Pulse wave velocity (PWV) is a commonly used measure of arterial stiffness that increases in conditions leading to cardiovascular disease, such as hypertension, diabetes mellitus, glucose intolerance, and metabolic syndrome. PWV has been shown to be an independent predictor of cardiovascular mortality and stroke. Reliable measurement of PWV is of particular interest for monitoring the progression or regression of vessel compliance during therapy. PWV can be measured invasively with intravascular pressure catheters placed at different locations in the vasculature. Because this requires an invasive procedure to be performed, non-invasive methods, including ultrasound and magnetic resonance imaging (MRI), have been investigated.
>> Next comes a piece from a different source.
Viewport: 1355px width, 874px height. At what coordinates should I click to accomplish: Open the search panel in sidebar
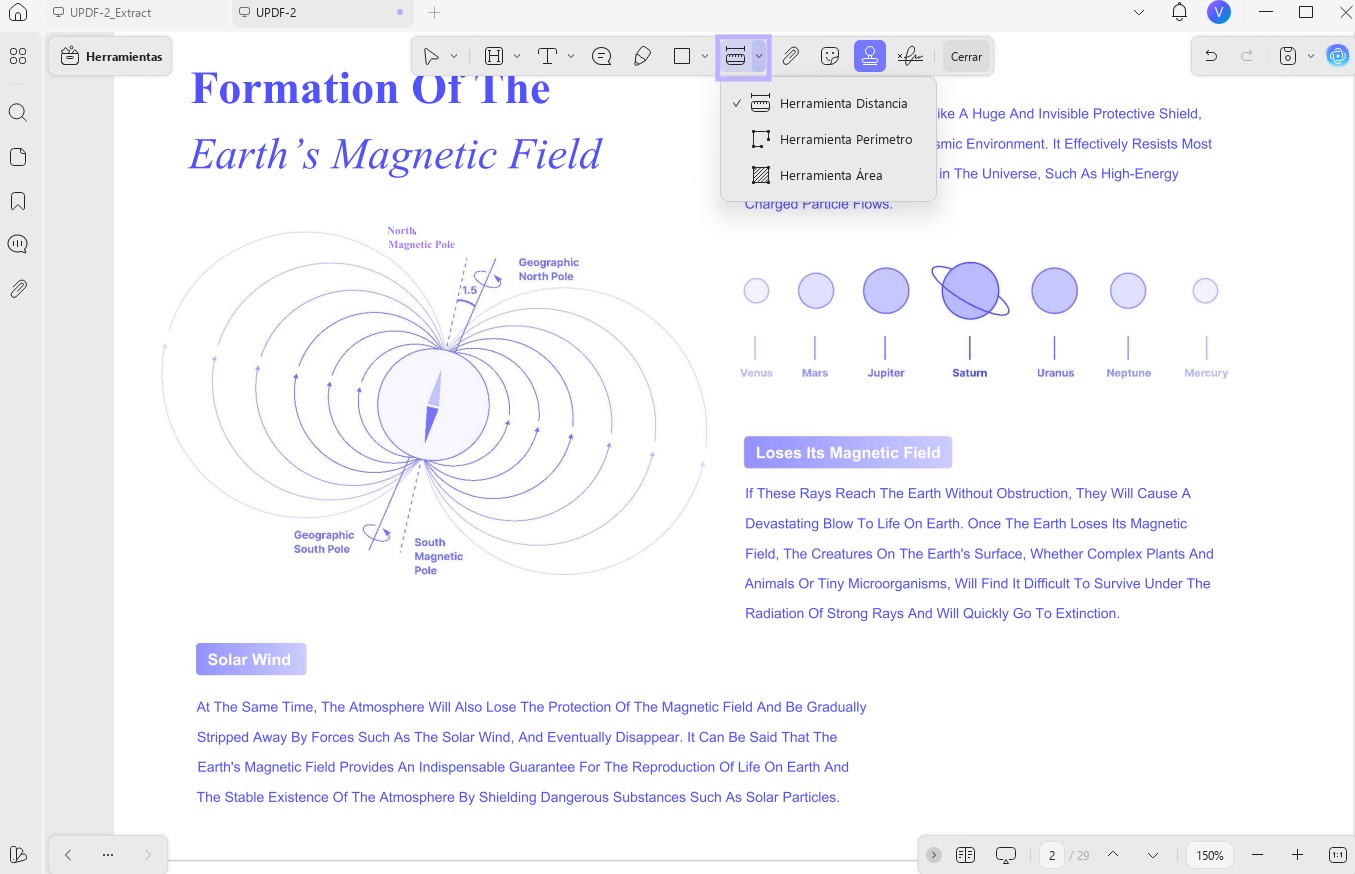[18, 112]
Previously, one-dimensional (1D) and two-dimensional (2D) phase contrast (PC) MRI has been used to measure PWV. There is uncertainty regarding the optimal MRI sequence and post-processing algorithms to use for determining PWV in large vessels. For PWV estimation, typically transit-time (TT) methods are employed to estimate temporal differences of specific features of blood flow waveforms, e.g. time from foot-to-foot or peak-to-peak, between two locations of the vessel with known distance. However, the precision of this method greatly depends on the exact calculation of flow difference and distance between only two measuring points. Methodological improvements include a more continuous evaluation along a vessel center line and cross correlation (XCor) analysis for the estimation of waveform delays. These techniques have improved the accuracy of PWV estimation but relied on 2D PC acquisitions in sagittal oblique slices exactly transecting the thoracic aorta. With the introduction of flow-sensitive four-dimensional (4D) MRI techniques, information on multidirectional in vivo blood flow with full volumetric coverage of the vessel of interest is now available. This can possibly be exploited for PWV calculation. However, the accuracy of 4D PC for PWV calculation and the appropriate 4D PC sequence to use for PWV calculation has yet to be explored. Therefore, the primary aim of this study is to evaluate 2D and novel 4D PC techniques for calculation of PWV in the aorta in vivo.